Home » Movie Review » Red Movie Review
Oct
19

Red Movie Review

Red is another action-packed movie with a combination of humor and predictability. We all know that there are lots of action movies this year, but this one is simply unique though not original. IGN tells more of it:

Based on the graphic novel by Warren Ellis and Cully Hammer, the story treads a well-worn path. Bruce Willis plays Frank Moses, a former CIA operative struggling to come to terms with retirement.

Spending his days growing avocados and flirting with the woman who writes his pension cheques, Frank misses the good old days. Which is a good thing as early on in proceedings a team of high-tech assassins attempt to take him out, with disastrous results.

Suddenly on the run and seemingly at the centre of a high-level government conspiracy, Frank picks up his pension lady and then sets about unravelling the mystery and re-assembling his former Black Ops team, all of whom are in similar danger.

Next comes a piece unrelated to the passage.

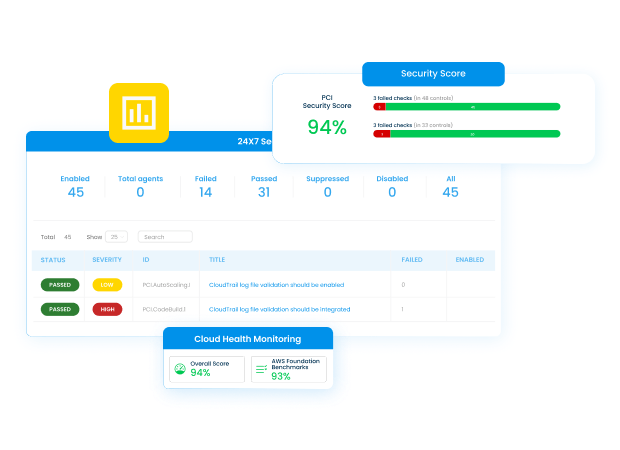Screen dimensions: 620x450
Task: Sort table by the SEVERITY column header
Action: pos(107,260)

The story is an unoriginal one, with shades of multiple movies released in the last 18 months, including The Expendables Watchmen, The Losers, Salt and The A-Team.

What makes Red work however is the quality of the cast and the standard of the gags. Willis is typically cool in the lead, believable as a cold-blooded killer while at the same time smart and self-effacing. It’s the kind of role the Die Hard star can perform in his sleep, but that doesn’t make his work in the movie any less enjoyable.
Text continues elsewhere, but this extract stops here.